▶ Extracted information
···

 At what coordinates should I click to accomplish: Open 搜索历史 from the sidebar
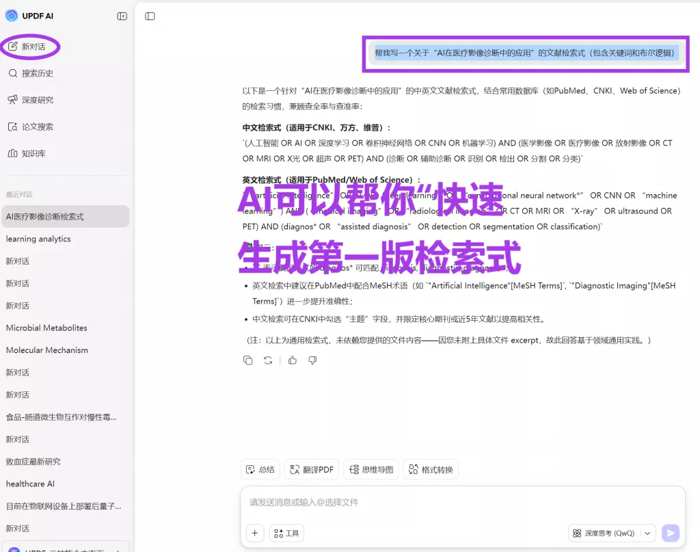click(x=33, y=73)
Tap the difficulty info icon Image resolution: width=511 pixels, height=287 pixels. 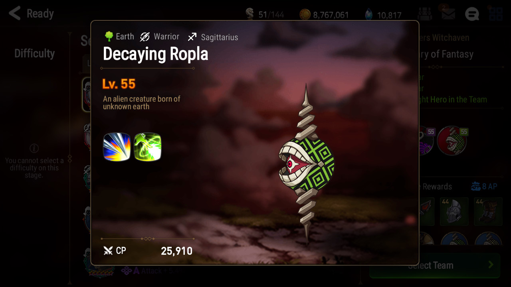(x=34, y=148)
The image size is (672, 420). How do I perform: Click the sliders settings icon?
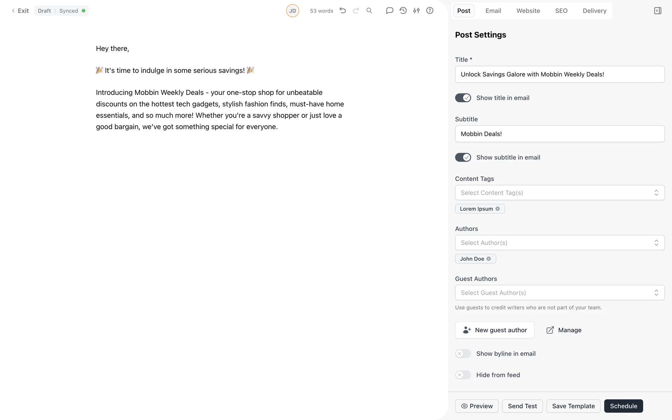(x=417, y=11)
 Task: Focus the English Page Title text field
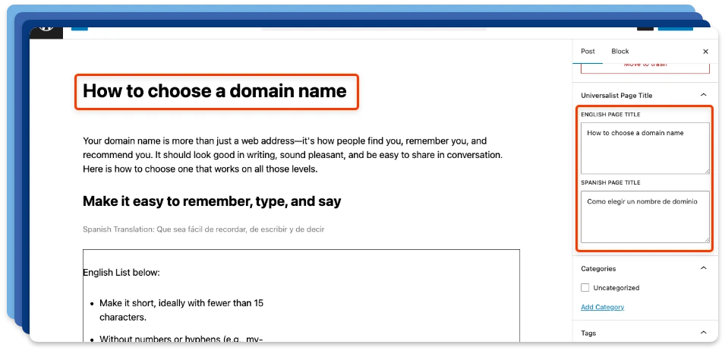tap(645, 148)
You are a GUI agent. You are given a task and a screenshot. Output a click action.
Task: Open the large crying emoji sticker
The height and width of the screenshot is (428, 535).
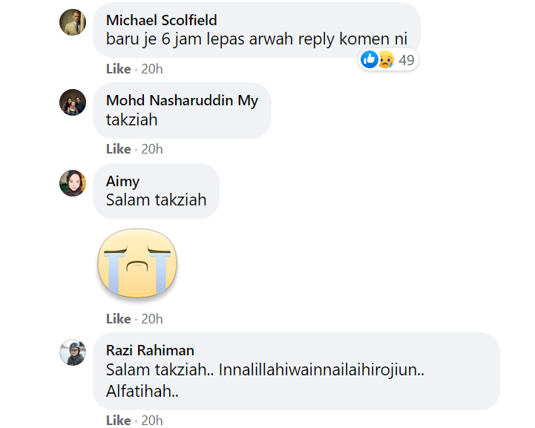[137, 264]
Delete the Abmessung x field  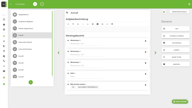coord(145,41)
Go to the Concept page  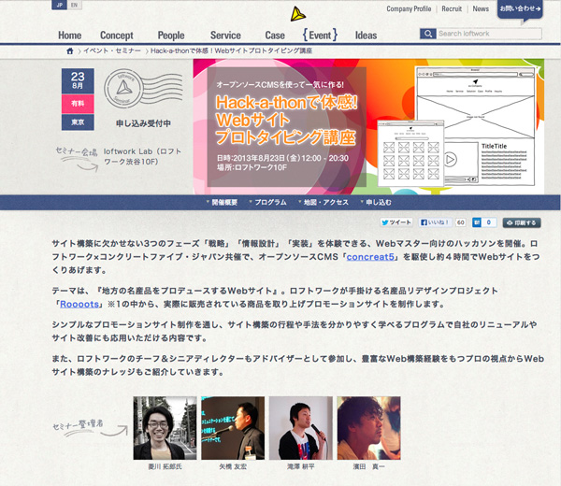[117, 36]
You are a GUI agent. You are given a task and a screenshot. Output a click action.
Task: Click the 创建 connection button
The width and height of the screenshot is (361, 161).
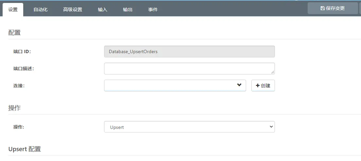tap(263, 86)
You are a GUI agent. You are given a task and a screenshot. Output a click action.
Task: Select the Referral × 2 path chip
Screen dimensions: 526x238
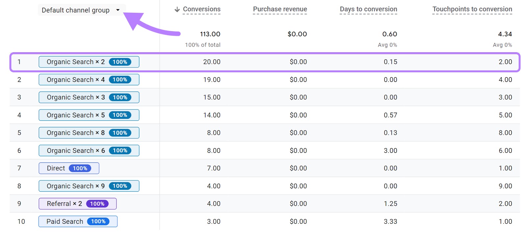(64, 204)
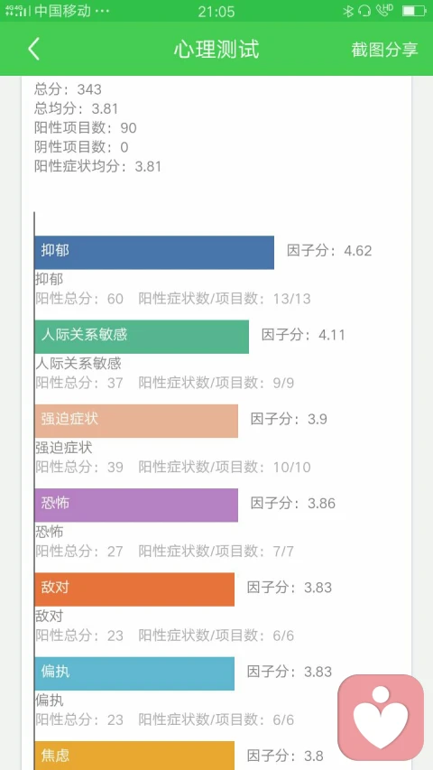
Task: Tap the headphone status icon
Action: 364,11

···

▶ The task
Print the entries above word for word, starting with the line containing "The image size" and going on through the line containing "tap(645, 148)", with both of those lines included. Leave the images out of your answer.

▶ Solved exercise
The image size is (672, 420). How do I perform: Click the sliders settings icon?
(x=417, y=11)
 Task: Focus the English Page Title text field
tap(645, 148)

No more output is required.